Фантастика — скорее переживание проблем нашего мира вне его духовного, божественного измерения. Конечно, когда автор невероятно талантлив, как Пол Андерсон, Шекли, Джон Уиндем, Силверберг, Урсула Ле Гуин, то этот духовный план в его произведениях всё равно в какой-то мере присутствует. И даёт произведению подлинную глубину.

В США существовало две волны фантастики — первая, выражавшая веру в прогресс, в возможность для человека воплощения американской мечты — всего добиться самому без помощи неба. О личности в таких романах всегда говорится вскользь, и применимо к тому делу, которое совершает герой. Таковы Азимов, Кларк, Хайнлайн. Ей на смену пришла вторая волна — психологическая, когда для авторов имело значение душевное состояние героя. Таков, например, Желязны в своих рассказах.

Особняком стояло фэнтези, которое в своих лучших проявлениях поднимается до духовного осмысления мира и жизни, как в романах Урсулы Ле Гуин, но чаще всего оно является, по слову Честертона, похождениями безумца в виртуальной реальности.

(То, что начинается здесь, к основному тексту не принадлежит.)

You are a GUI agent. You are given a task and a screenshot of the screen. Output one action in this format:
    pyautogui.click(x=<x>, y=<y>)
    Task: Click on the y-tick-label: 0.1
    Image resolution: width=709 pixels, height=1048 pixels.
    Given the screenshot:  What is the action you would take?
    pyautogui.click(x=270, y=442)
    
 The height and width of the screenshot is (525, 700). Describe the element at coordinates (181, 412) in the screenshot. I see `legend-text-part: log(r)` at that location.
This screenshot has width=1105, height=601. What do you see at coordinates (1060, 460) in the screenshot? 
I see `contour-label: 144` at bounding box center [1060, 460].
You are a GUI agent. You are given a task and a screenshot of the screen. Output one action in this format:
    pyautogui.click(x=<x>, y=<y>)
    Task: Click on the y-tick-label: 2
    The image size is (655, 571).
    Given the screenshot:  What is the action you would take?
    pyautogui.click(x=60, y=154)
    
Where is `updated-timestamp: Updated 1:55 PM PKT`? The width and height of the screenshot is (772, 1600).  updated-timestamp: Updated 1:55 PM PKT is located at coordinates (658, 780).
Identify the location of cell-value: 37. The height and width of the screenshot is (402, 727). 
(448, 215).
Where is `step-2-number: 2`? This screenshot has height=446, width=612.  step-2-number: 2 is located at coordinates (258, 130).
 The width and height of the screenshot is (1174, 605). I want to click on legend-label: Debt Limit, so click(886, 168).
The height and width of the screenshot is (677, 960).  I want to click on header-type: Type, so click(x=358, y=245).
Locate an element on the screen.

Здесь необходимо пояснение. Когда мы читаем, к примеру, сказочника Андерсена или Толкиена, мы ощущаем, что при всей чудесности образов им удалось явить мир таким, каков он на самом деле — в постоянном участии в нашей истории Бога и мира духовного, в несомненности категорий добра и зла. Такие книги являют для читателя мир таким, каков он есть на самом деле, если бы мы увидели его с неба. А обычное фэнтези, допустим, Стивен Дональдсон, - это мир виртуальный, потому, что такие миры далеки от небесного осмысления и восприятия, которое должна давать хорошая книга читателю. Вне Бога не может быть правды о мире, а потому Божественное измерение необходимо книге, даже если автор напрямую о нём молчит, как это делал тот же Толкиен. И насколько книга имеет это небесное измерение в себе — настолько она подлинна, в независимости от того, к какому жанру она принадлежит.

Брэдбери уникален тем, что он, как и блаженный Августин, чувствует, что человек не завершен без Бога, без благодати, без неба. Мало кто из писателей так глубоко выразил эту мысль, что человек становится человеком лишь тогда, когда он обретает Бога и небо.

А трагедия людей в том, что им кажется, будто для счастья необходимы деньги, условия, что-то ещё, быть может — самоутверждение. А всё это не несёт счастья, потому что не может быть счастлив тот, кто живёт для себя. Так Брэдбери развенчивает американскую мечту о самоутверждении, он говорит, что без служения высшему и вечному люди никогда не будут людьми. А ведь эта мечта о самоутверждении свойственна множеству людей на всех континентах. Все хотят быть счастливыми и борются за счастье. Но парадокс в том, что счастье находят лишь те немногие, кто искал его не для себя, а для других.

Брэдбери не отрицает важность вещей и денег, но он помогает смотреть на них иначе — деньги в его перспективе оказываются ценны лишь тем, что их можно дать тем, кому они сейчас нужны. И наше блаженство тогда будет не в наших покупках, а в радости тех, кому мы помогли. То же и с вещами. Брэдбери утверждает блаженство иного порядка, которое мы находим, когда любимы и любим, когда мы позволяем  небу действовать в нашей жизни. Без этого у нас всех есть только боль и разочарование. У блаженного Августина есть слова, которые могли бы стать эпиграфом к Брэдбери: «Ты создал нас для Себя и беспокойно мятется сердце наше, пока не упокоится в Тебе».